**What is required:**
Please arrange the lines of the rows below as a numbered list, leaving out blank lines and the pictures.

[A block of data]
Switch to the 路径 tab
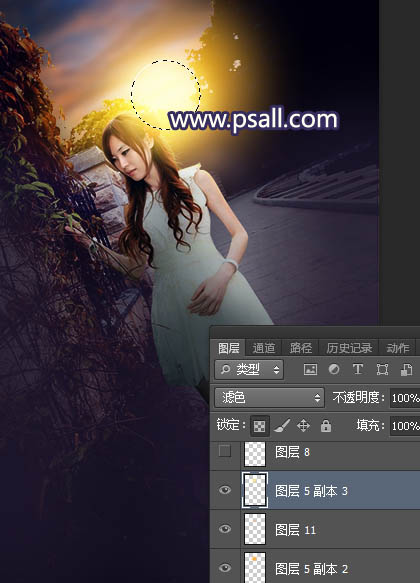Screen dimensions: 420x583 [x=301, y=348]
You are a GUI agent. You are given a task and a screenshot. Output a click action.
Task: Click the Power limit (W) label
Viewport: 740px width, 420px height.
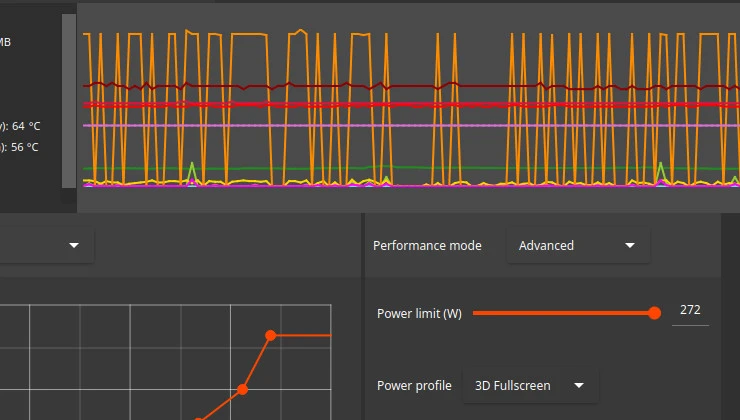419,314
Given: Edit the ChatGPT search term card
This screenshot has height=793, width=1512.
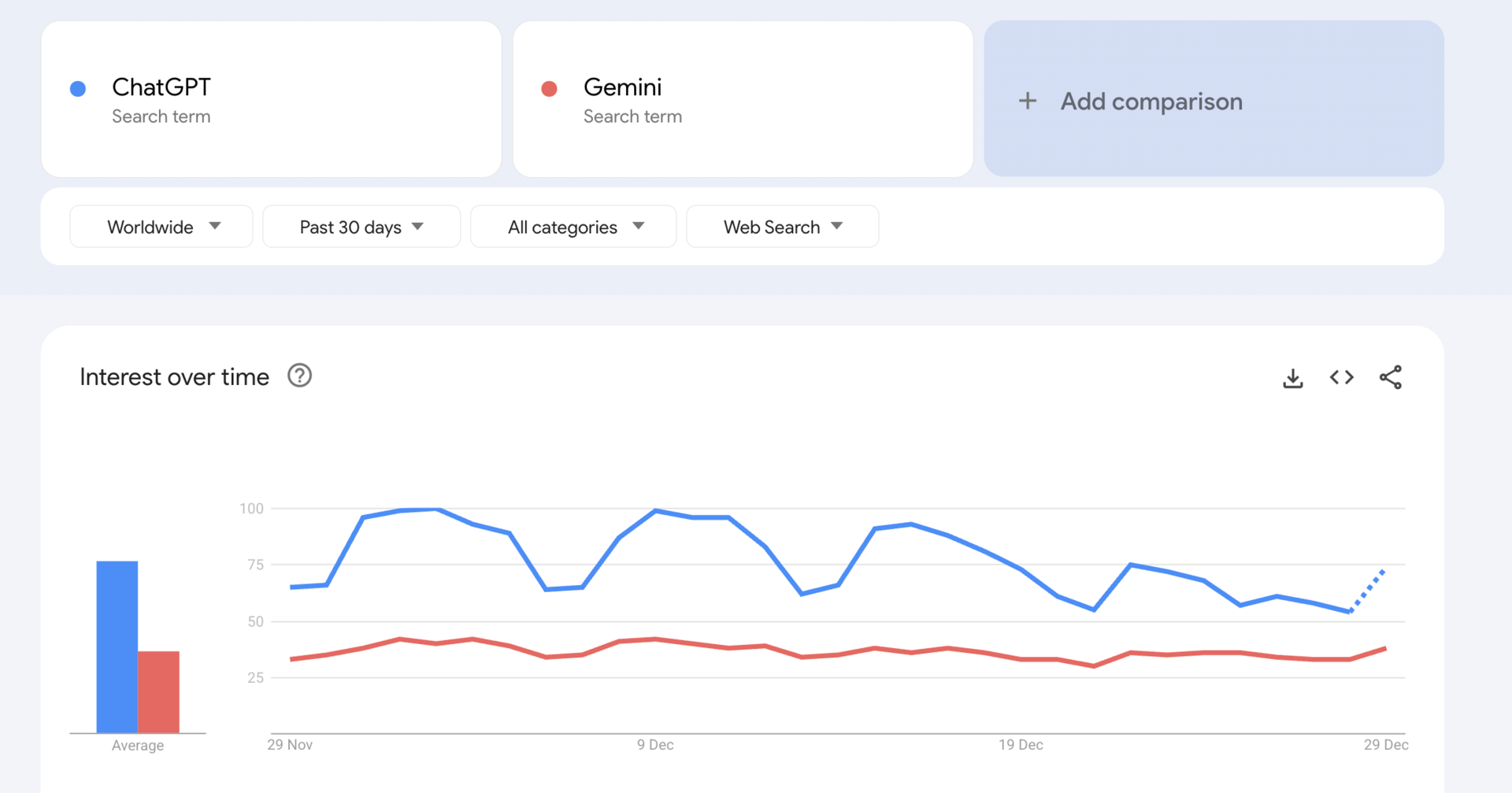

**Solved problem:**
1. Switch to the 路径 tab
2. Screen dimensions: 420x583 [x=301, y=348]
3. You are a GUI agent. You are given a task and a screenshot. Output a click action.
4. Task: Click the Power limit (W) label
5. Viewport: 740px width, 420px height.
6. 419,314
7. Given: Edit the ChatGPT search term card
8. This screenshot has height=793, width=1512.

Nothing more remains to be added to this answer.